I think that’s only possible in the national parks in the US? And in England also - but in England you have all those footpaths going everywhere so though there is no right to roam generally, you nearly always have a footpath going where you want to go. In Scotland also, though you can walk anywhere, there is a network of footpaths too leading just about everywhere.
File:Public Footpath looking towards Derby Road, Duffield, Derbyshire (4538041050).jpg
Just to add, I do know that the US has large areas of national and city parks where you are free to roam just as you are in Scotland and the national parks of England. :). According to wikipedia, it’s 1,294,476 square km² Protected areas of the United States. Also has 762,169 km² of National Forests
File:USA National Forests Map.jpg
While the area of UK is 242,495 km² and of Scotland is 80,077 km²
So, in Scotland you can walk anywhere usually, and the only drawback is that there are many fences so you either climb over fences or have to look for gates. Sometimes electric fences, the type to keep in sheep and cows not humans, and maybe stiles to get over them. Where there are fences there are often stiles too:
There are so many footpaths and stiles, there's usually a footpath where you want to go.
In England sometimes landowners will have notices saying "private property keep out" around their land, everywhere except on the footpaths of course, but most don't bother.
And even if you walk through a "private, keep out" land, then you don't risk getting shot or anything. Most that might happen is an angry, but more likely polite landowner telling you to find the shortest path out of their property. They are not going to take you to the police just for walking on private property.
If it is like a big house with a huge garden that's so big it’s more like a field, they could have guard dogs there, probably with big signs saying “Beware of the Dog” in some form. And there is the possibility of cows and bulls in a field, which could be aggressive too. So if you stray from a footpath, that's a possible risk too.
Some parts of the countryside of course are impassable. You may find a river with no bridge across for miles in any direction (unless you swim). And in areas with forestry plantations, the trees are a crop and are grown so close together there may be no way through them at all at some stages of growth. Basically if you see something like this:
File:Timber harvesting in Kielder Forest.JPG
then unless you know the area very well, then keep to marked tracks or you risk ending up in a cul de sack and having to retrace your steps with no way to continue forward. You can still go anywhere, except when they are logging and you get warning signs “logging in progress” which it’s wise to pay attention to. You don’t want a log falling on you.
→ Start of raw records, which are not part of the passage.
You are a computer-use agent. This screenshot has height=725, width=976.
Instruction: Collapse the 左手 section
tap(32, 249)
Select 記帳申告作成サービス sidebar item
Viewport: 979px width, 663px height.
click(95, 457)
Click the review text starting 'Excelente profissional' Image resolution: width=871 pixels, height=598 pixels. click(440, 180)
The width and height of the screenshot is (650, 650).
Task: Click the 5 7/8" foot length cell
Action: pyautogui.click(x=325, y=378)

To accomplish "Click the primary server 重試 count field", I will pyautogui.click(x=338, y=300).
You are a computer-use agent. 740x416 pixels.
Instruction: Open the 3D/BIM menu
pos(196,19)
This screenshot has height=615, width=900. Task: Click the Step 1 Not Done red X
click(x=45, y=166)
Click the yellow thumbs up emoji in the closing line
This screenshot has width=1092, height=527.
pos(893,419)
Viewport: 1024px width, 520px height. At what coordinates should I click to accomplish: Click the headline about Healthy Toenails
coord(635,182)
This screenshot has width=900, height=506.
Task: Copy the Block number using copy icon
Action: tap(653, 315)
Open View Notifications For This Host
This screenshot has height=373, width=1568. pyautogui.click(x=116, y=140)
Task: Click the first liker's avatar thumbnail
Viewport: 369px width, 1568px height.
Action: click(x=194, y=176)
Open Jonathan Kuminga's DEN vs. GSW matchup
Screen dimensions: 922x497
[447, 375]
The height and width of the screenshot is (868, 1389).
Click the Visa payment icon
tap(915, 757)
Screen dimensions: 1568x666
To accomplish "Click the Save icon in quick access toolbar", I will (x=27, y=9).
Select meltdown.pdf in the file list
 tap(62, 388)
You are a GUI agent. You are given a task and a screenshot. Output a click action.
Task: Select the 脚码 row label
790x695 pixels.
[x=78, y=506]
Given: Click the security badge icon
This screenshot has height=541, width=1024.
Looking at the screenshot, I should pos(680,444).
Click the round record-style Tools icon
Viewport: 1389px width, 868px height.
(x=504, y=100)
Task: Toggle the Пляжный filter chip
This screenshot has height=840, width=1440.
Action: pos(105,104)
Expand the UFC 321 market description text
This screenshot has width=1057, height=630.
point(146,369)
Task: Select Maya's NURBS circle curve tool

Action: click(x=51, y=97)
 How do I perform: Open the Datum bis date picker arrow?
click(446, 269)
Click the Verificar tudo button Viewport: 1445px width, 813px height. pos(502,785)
But areas of the forest are sometimes literally impenetrable, you can’t even get through on hands and legs, and you can have impenetrable forest like that stretching over square kilometers.
Some of our paths are very ancient, for instance the ridgeway which was not far from where I lived, went right back to neolithic times
The Ridgeway west of Uffington Castle (C) Stefan Czapski
That goes close to the very ancient Uffington white horse, as well as going past ancient barrows like the Wayland Smithy
Others are old Roman roads, disused railways, and so on. Oh and in England there are many paths along rivers and canals. If there is a river or canal going where you want to go, in England, in flatter regions, you can pretty much guarantee, if it is of any size, that there is a footpath along it all the way - sometimes you might have to divert to the roads for a short way and then go back to the path. Usually there’s a path only on one side of the river - the paths started as “tow paths” for horses dragging barges along the rivers and have been kept as paths ever since.
File:StaffsWorcester105.jpg - Wikipedia - a roving bridge on the English Staffordshire and Worcestershire Canal. The horse does not have to be unhitched when the path goes from one side to the other of the waterway, because it goes under the bridge then over (or over then under). There are footpaths along the sides of most canals or rivers in England - usually only on one side so sometimes you have to cross bridges to keep going.
These are almost always public footpaths. So if there is a waterway headed where you are going you can usually count on an interesting footpath along the waterway to get there.